Friday, January 14, 2005


How Washington Works

How to Increase a Quota, Without Increasing a Quota

Ever wondered about the logic of politics? Here's a good example. Many hospitality industries in the United States are unable to find qualified America workers to fill many of the positions in their establishments - like housekeeping, grounds crews, waitstaff, etc. So, many businesses rely on non-skilled temporary foreign workers under a category of Visas titled H-2B.

H-2B visas are granted on a three year basis. To obtain an H-2B worker an employer must first look for qualified Americans and make a showing the the Department of Labor that they have done so. If the labor department certifies, (and in some cases even if they don't) the employer can sponsor an H-2B visa applicant, who in turn must provide proof to ability to exit the country when the visa is expired. The government limits the number of H-2B Visas to 66,000 per fiscal year, and employers can only submit an application 120 days in advance.

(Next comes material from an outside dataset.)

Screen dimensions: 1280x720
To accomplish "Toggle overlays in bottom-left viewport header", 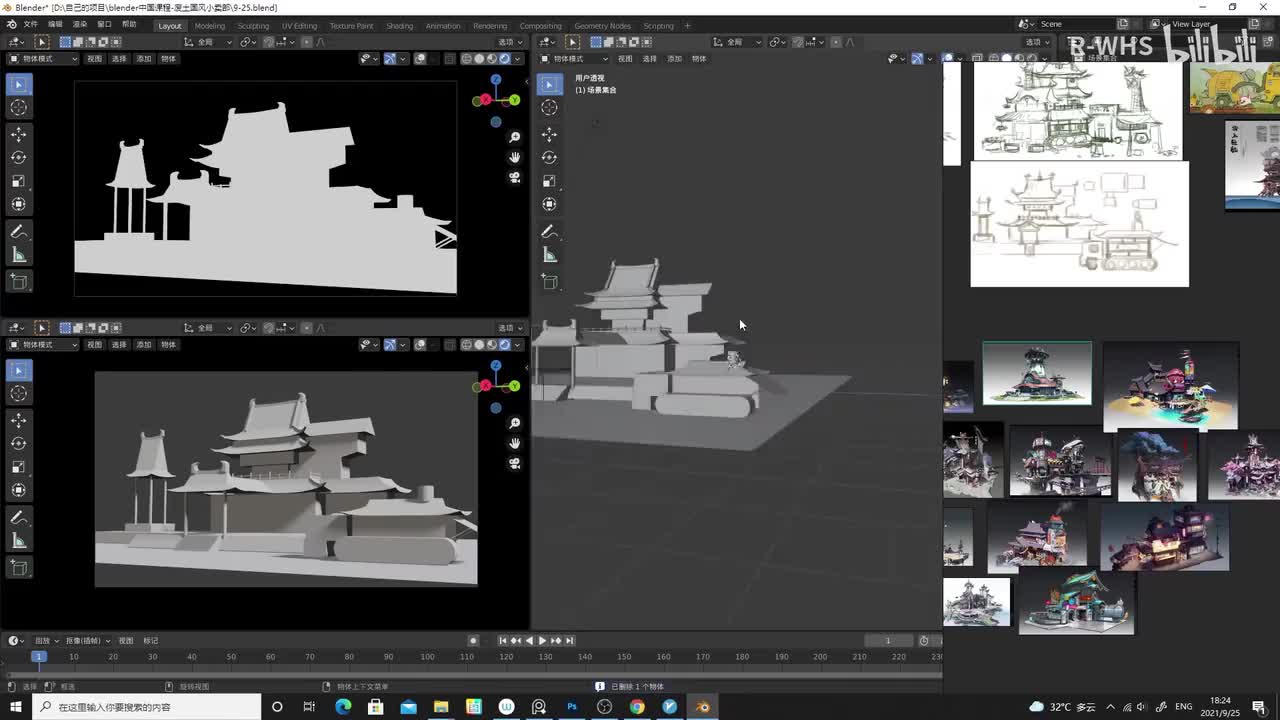I will pos(420,345).
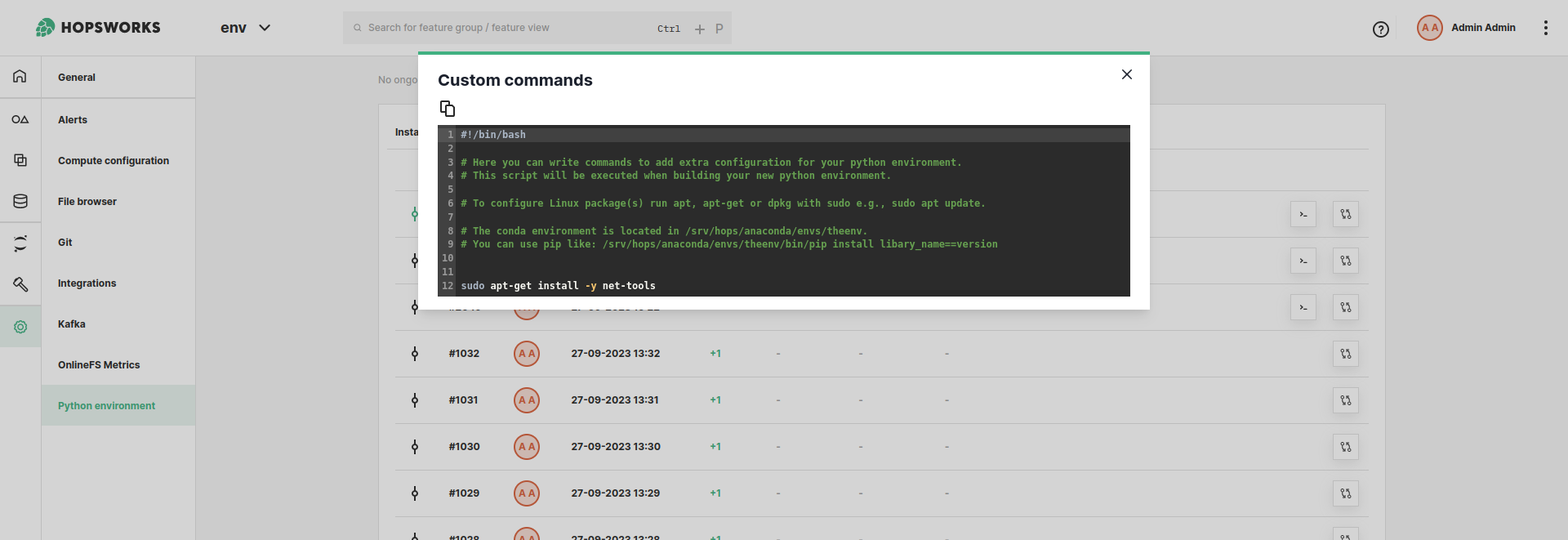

Because of the growing economy (even sluggishly growing) and the unwillingness of some Americans to take service jobs (in my industry they pay fairly well at around $15/hr average) on a seasonal basis, employers are in a bind looking for workers. For the first time ever, the 66,000 H-2B visa cap was reached in February of 2004. This year it was reached in January. Which meand that many resorts and summer only facilities will be left without staff. (The related H-1B Visa quota for tech workers was reached in one day!). Anyway, my industry and many others need more seasonal workers, we need the cap raised.

Now here's the great irony. Republicans, generally thought of as 'pro-business' are bitterly split on immigration issues and voting to allow aliens into the country, even on a temporary basis for work isn't a politically popular vote to make. In fact, it 'ain't' gonna happen. (although in another great irony, Senator Kennedy is willing to sponsor a cap increase, but the GOP would never let that pass. Thanks anyway Ted)

So, with the goal of raising the cap by 40,000 slots what's a congressman to do?

Well, here's the solution. Under the current H-2B visa program, applicant's get a three year visa. However, that visa is counted each year against the quota. So in reality, if you assume that every year roughly 1/3 of the H-2B visas expire, there are really only 22,000 visa slots a year. Rather than increasing the cap, Congress could exempt those who have already been approved for the program, thus creating 44,000 or so new slots. Better yet, this technical fix means that legislators don't have to go on record as voting to raise the immigration quota.

This is how Elephant spent his Thursday.